── Bloc de texte ──

Soutenir l’industrie régionale du divertissement culturel, médiatique, sportif et des loisirs. Telle sera la mission de Side Invest, nouvelle société d’investissement co-crée au cœur de l’été par la Région, IRD et l’Association Familiale Mulliez. Avec un budget à terme de 50 M€, Side Invest, créée pour 12 ans, entend soutenir « des projets structurants ». Le premier à en bénéficier est le Racing Club de Lens qui a récemment créé « le Racing Coeur de Lens », son fonds de dotation. 

Arenberg Creative Mine en quête d'un levier de croissance

Le site totem de la Porte du Hainaut se cherche un second souffle, sous la houlette d’un nouveau directeur.

───

Consignes —
• 1. D'après le bloc de texte, pour combien d'années Side Invest a-t-elle été créée ?
• 2. Reproduisez à l'identique le passage du bloc de texte allant de « Soutenir l’industrie régionale » jusqu'à « d’un nouveau directeur. ».

── Données étudiées ──

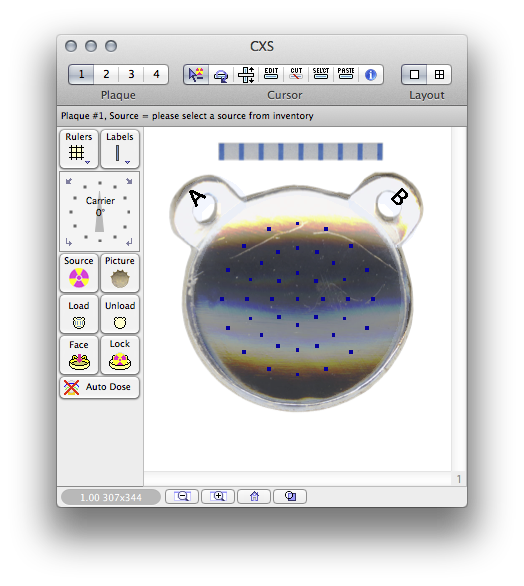Activate the CUT cursor mode
Viewport: 524px width, 586px height.
click(x=296, y=74)

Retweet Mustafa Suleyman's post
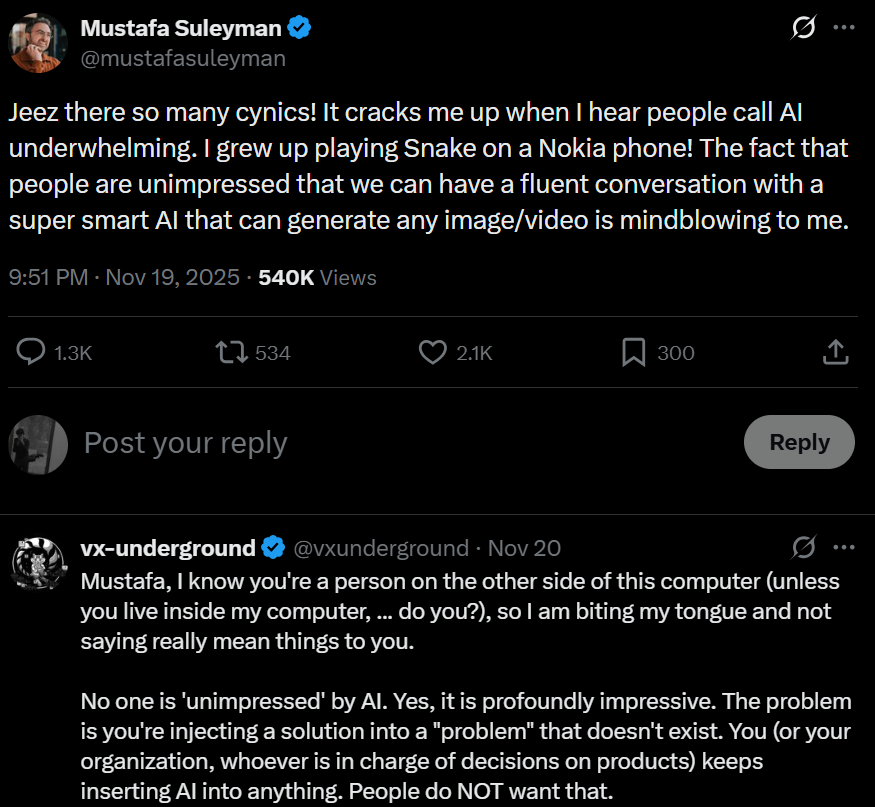pos(232,352)
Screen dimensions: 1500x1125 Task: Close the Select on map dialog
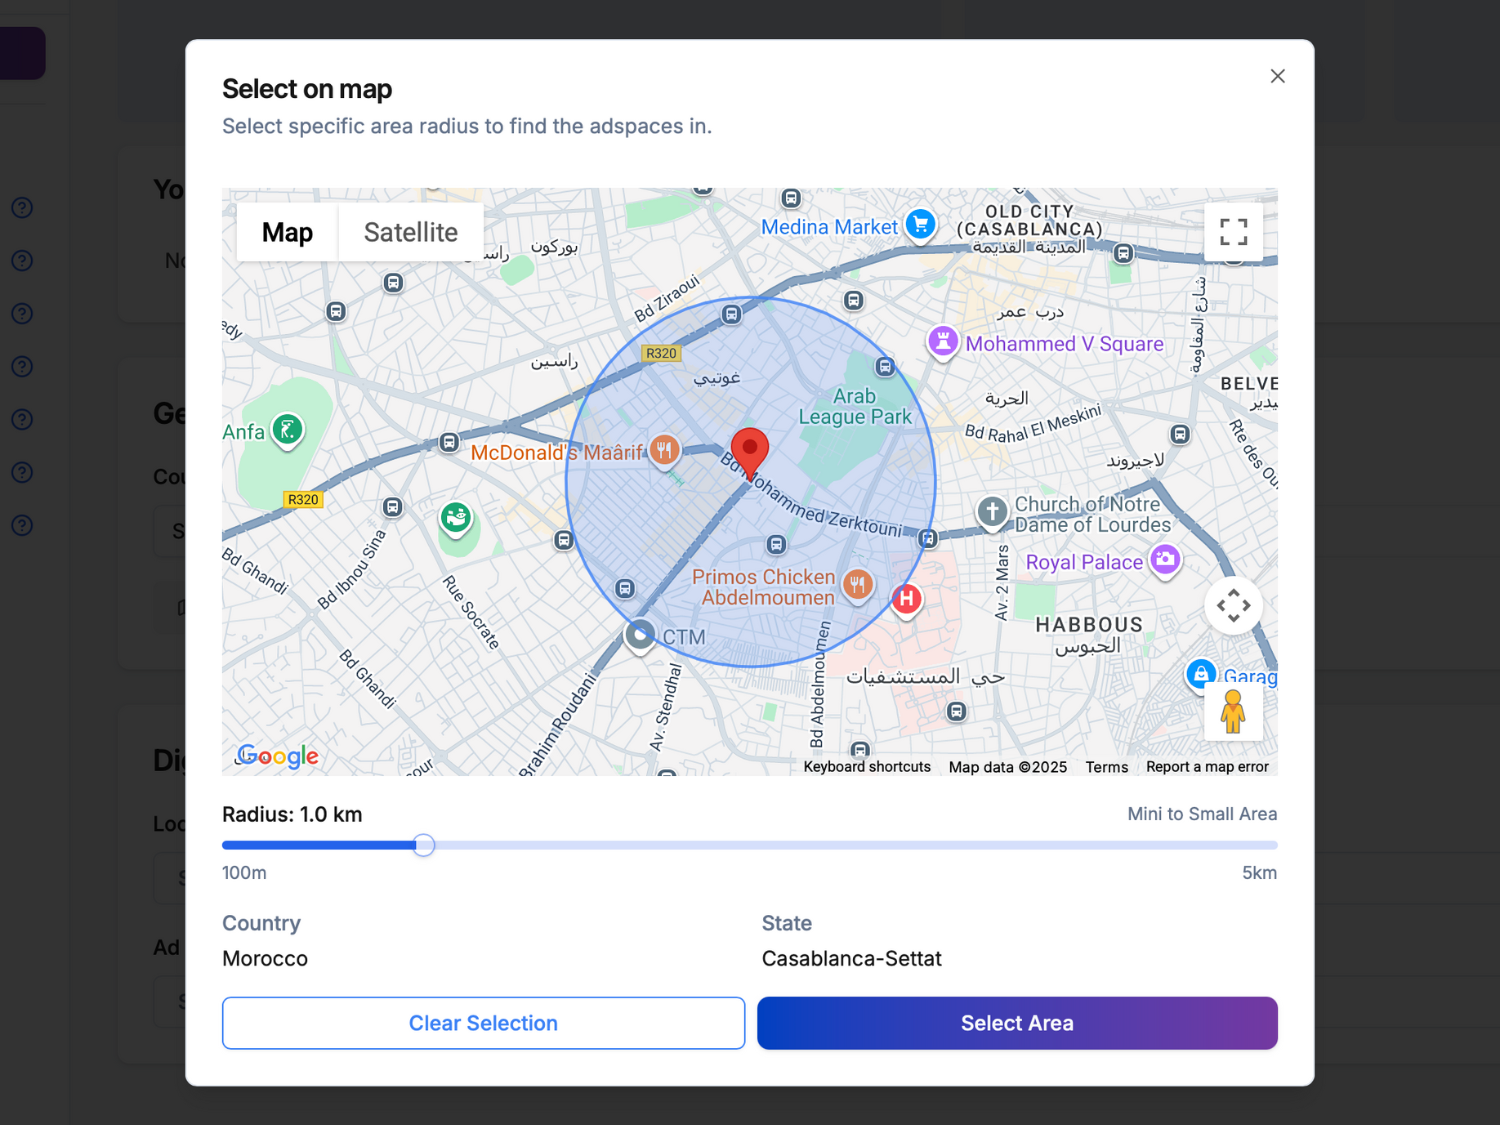pyautogui.click(x=1277, y=76)
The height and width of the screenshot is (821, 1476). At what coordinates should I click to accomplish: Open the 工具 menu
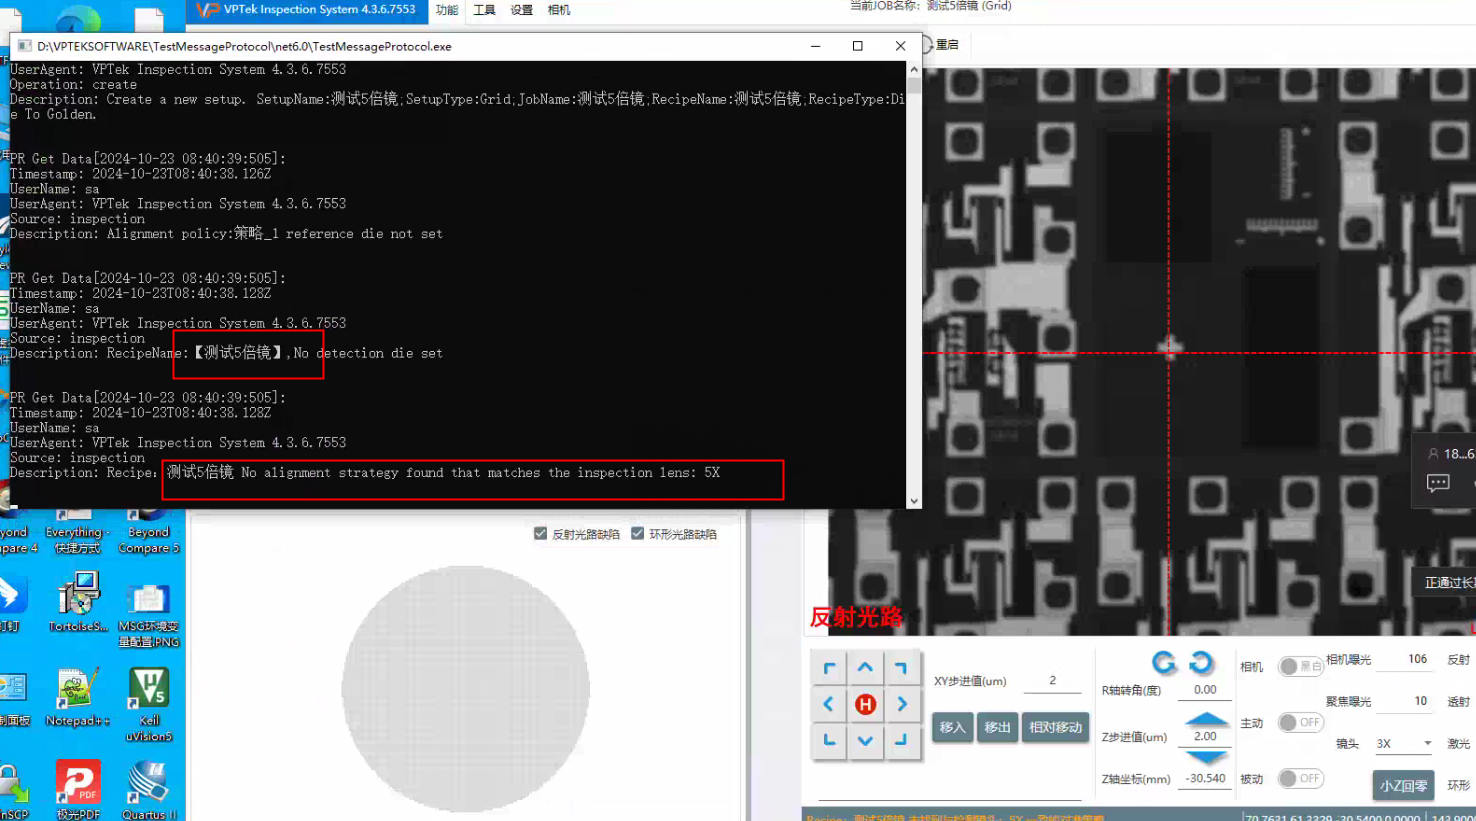[484, 10]
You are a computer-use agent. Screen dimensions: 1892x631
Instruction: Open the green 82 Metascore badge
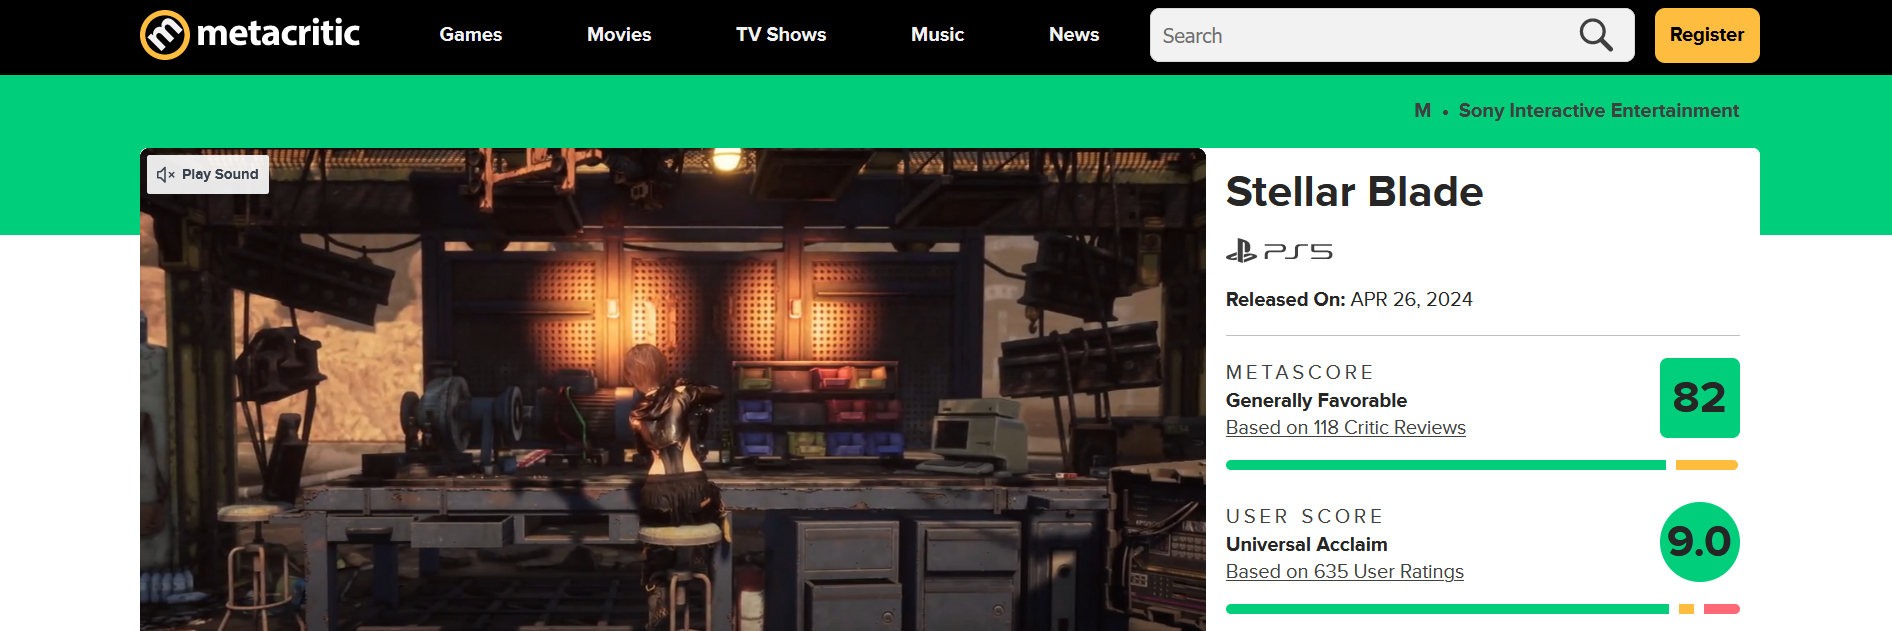coord(1699,398)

───

Réponses ci-dessous —
• 1. Pour 12 ans.

• 2.
Soutenir l’industrie régionale du divertissement culturel, médiatique, sportif et des loisirs. Telle sera la mission de Side Invest, nouvelle société d’investissement co-crée au cœur de l’été par la Région, IRD et l’Association Familiale Mulliez. Avec un budget à terme de 50 M€, Side Invest, créée pour 12 ans, entend soutenir « des projets structurants ». Le premier à en bénéficier est le Racing Club de Lens qui a récemment créé « le Racing Coeur de Lens », son fonds de dotation. 

Arenberg Creative Mine en quête d'un levier de croissance

Le site totem de la Porte du Hainaut se cherche un second souffle, sous la houlette d’un nouveau directeur.